▸ **Selected text**:
=-=-=-=-=

Web browser based on the Chromium web browser

Comodo Dragon is a discontinued freeware web browser based on Chromium and produced by Comodo Group. Sporting a similar interface to Google Chrome, Dragon does not implement Chrome's user tracking and some other potentially privacy-compromising features, replacing them with its own user tracking implementations, and provides additional security measures, such as indicating the authenticity and relative strength of a website's Secure Sockets Layer (SSL) certificate.

==Features==
Upon installation, Comodo Dragon offers the opportunity to configure either the Comodo Dragon or the user's entire computer to use Comodo's own DNS servers instead of the user's Internet service provider. Comodo Dragon performs additional checks on the SSL digital certificates of secure websites, and informs users if a site's certificate may be of insufficient strength. It includes an on-demand site inspector designed to determine if a site hosts malicious code.

Instead of Google Updater, Comodo Dragon features its own built-in updater. If Dragon is uninstalled, users are given the option of keeping Dragon's cache and cookie files or deleting them.

In addition, the following Google Chrome features are removed or disabled in Dragon:

- Google user tracking
- Automatic access to Google Search on startup for users with Google as default search engine
- Google-hosted error pages when a server is not present
- Automatic address bar search suggestions
- Bug tracking system, which sends information about crashes or errors
- Built-in PDF viewer and Adobe Flash Player which is sandboxed
- Google Native Client (NaCl) support
- H.264 codec
- Google Safe Browsing which blocks malicious and phishing sites
- Google Docs, Sheets, and Slides which open various document and spreadsheet formats
- Google Translate, which automatically translates webpages in foreign languages

==Security issues==

A Google engineer publicly disclosed a serious security vulnerability in Comodo Dragon after Comodo failed to respond to the issue within the 90 days Google provides software vendors. The advisory warns users who install Comodo Dragon that Dragon replaces their default browser, hijacks DNS settings, and disables the same-origin policy, which exposes users by allowing malicious websites to access private data.

Comodo's first attempt to patch the issue was shown to be ineffective. Comodo subsequently claimed the problems were fixed.

=-=-=-=-=

▸ **Supplied data**:
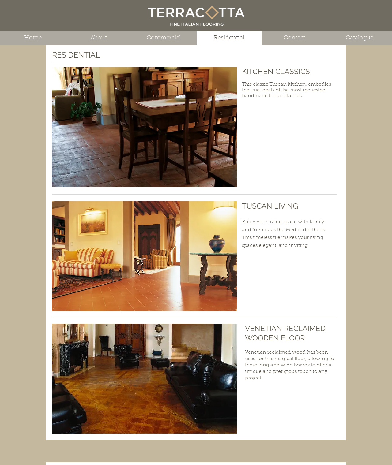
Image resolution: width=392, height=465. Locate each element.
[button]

=-=-=-=-=

▸ **Task prompt**: Edit the Comodo Dragon text from "A Google engineer" up to and including "access private data.", putting "takes over" in place of "hijacks". The material placed after the text is separate from it.

▸ **Task response**:
A Google engineer publicly disclosed a serious security vulnerability in Comodo Dragon after Comodo failed to respond to the issue within the 90 days Google provides software vendors. The advisory warns users who install Comodo Dragon that Dragon replaces their default browser, takes over DNS settings, and disables the same-origin policy, which exposes users by allowing malicious websites to access private data.